● Goal: Copy the data from the line with "The image size is (1024, 375)." to the line with "point(933,458)", both included, requests and all. Scale every coordinate in the answers by 2.15 and round each to a whole number, with halves rounded up.

● Data listing:

######

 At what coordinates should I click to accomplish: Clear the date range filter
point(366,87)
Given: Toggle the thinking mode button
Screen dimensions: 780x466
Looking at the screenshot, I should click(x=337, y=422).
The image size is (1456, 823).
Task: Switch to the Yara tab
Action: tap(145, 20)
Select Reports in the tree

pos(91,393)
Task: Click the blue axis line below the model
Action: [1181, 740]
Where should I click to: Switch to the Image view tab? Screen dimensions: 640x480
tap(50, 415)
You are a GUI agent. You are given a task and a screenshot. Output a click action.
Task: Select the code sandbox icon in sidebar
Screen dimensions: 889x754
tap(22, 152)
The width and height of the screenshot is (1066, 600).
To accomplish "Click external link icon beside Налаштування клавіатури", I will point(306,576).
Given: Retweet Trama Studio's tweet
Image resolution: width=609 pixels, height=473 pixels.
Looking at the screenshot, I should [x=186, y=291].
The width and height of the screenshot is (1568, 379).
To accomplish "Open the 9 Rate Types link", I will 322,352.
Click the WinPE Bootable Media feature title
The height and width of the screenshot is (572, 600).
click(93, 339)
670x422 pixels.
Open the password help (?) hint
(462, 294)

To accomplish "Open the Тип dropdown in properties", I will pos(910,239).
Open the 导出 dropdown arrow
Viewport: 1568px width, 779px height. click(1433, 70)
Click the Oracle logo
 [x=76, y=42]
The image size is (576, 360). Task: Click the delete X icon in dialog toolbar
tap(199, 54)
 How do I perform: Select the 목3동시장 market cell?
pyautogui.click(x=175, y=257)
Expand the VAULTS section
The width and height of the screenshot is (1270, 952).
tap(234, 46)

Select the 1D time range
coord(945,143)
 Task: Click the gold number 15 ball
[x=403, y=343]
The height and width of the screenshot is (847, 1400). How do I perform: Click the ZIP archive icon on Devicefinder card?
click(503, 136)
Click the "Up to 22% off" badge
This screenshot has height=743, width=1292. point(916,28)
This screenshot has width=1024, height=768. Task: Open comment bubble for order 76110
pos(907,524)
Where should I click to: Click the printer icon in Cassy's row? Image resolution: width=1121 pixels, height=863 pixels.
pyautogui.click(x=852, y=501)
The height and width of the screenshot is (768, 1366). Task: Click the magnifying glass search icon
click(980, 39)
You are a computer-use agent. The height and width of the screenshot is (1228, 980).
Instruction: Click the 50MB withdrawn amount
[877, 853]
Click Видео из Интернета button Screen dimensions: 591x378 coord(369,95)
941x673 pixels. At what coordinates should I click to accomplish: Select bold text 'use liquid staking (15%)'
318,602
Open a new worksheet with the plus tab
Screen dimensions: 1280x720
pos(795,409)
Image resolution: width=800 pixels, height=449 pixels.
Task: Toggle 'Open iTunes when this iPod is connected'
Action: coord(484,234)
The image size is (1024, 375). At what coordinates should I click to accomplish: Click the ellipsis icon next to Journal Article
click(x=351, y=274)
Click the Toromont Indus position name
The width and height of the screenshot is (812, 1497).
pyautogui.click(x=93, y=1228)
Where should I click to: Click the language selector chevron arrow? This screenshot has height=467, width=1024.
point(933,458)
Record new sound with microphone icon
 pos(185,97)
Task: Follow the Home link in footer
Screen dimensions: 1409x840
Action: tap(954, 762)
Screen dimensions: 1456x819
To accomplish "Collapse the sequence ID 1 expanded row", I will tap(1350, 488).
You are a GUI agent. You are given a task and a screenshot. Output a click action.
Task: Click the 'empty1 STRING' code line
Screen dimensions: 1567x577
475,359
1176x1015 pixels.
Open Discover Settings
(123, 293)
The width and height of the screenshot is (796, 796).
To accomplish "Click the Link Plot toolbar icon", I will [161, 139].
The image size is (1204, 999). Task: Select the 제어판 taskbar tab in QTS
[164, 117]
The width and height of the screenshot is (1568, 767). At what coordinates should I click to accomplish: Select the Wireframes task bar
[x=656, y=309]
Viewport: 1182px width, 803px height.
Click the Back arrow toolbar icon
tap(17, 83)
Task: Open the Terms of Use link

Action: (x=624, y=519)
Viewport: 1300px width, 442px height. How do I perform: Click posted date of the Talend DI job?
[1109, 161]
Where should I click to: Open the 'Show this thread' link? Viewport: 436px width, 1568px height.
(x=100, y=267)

######

● Response:
The image size is (1024, 375). At what coordinates should I click to accomplish: Click the ellipsis icon next to Journal Article
click(x=755, y=589)
Click the Toromont Indus position name
The width and height of the screenshot is (812, 1497).
pyautogui.click(x=200, y=2640)
Where should I click to: Click the language selector chevron arrow? This screenshot has height=467, width=1024.
point(2006,985)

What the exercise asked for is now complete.